Она недоверчиво посмотрела на меня и покачала головой: “Доктор – он доктор и есть, пусть и ведческих наук, лишь бы помог”.
Я долго объяснял ей, кто такой доктор наук, говорил об искусстве, напирая на известных ей, как я полагал, Шишкина и Левитана. Она внимательно слушала, а потом, недобро поглядев, сказала: “Я не напрашиваюсь. Не хочет помочь – не надо, скажу своему, свезет меня в медпункт в Мануйлово или в Парфино, в больницу”.
Объяснений моих она явно не поняла, но, что удивительно, приняв решение поехать в больницу, обижаться перестала.
Так мы сидели и гоняли чаи, я смотрел на ее безгрешное лицо, и мне было спокойно и хорошо в натопленной пятистенной избе – главном символе деревенского преуспеяния. На мои попытки узнать, как же они всё-таки жили, я получил ответ, который потом много раз слышал в деревнях: “Как жили? Работали”. Тогда же она вспомнила любимую поговорку своего отца: “Помирать собрался, а рожь сей”. В Тулитове к голоду и холоду были привычны, как к непогоде за окном, зато простому лакомству радовались остро, как радуются дети.

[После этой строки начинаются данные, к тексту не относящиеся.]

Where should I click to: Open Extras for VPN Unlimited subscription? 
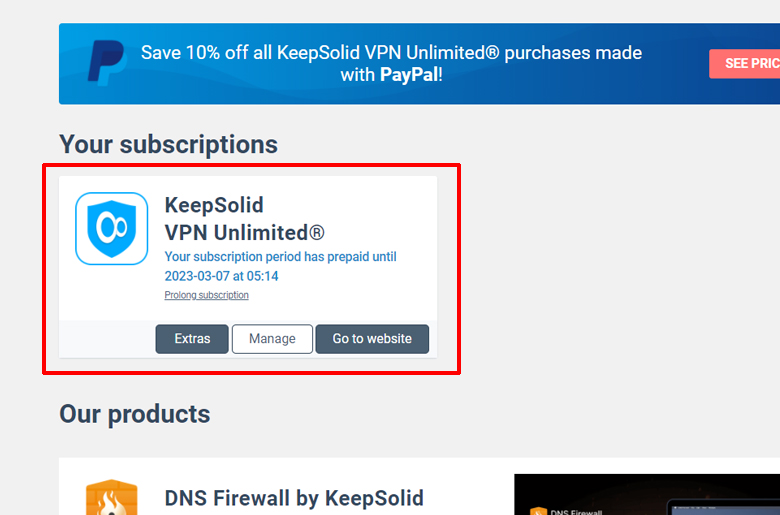(192, 339)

Я пил уже вторую кружку чая, когда за окном протарахтел мотоцикл. Это подкатил мой дружбан Саня, привез из магазина сахар, масло и макароны. Мы тут же сговорились отправиться в Ильмень за окунями. Саня довез меня до Любохова, где я получил разрешение от мамы поехать на рыбалку с ночевкой, и мы покатили на берег. Там побросали в длинную деревянную лодку одеяла и провизию и навесили на корму мотор “Вихрь”. Саня куда-то смотался и притаранил две канистры бензина, сказав: “Слил у отца с зилка, он догадается, что это я, – другим не положено”.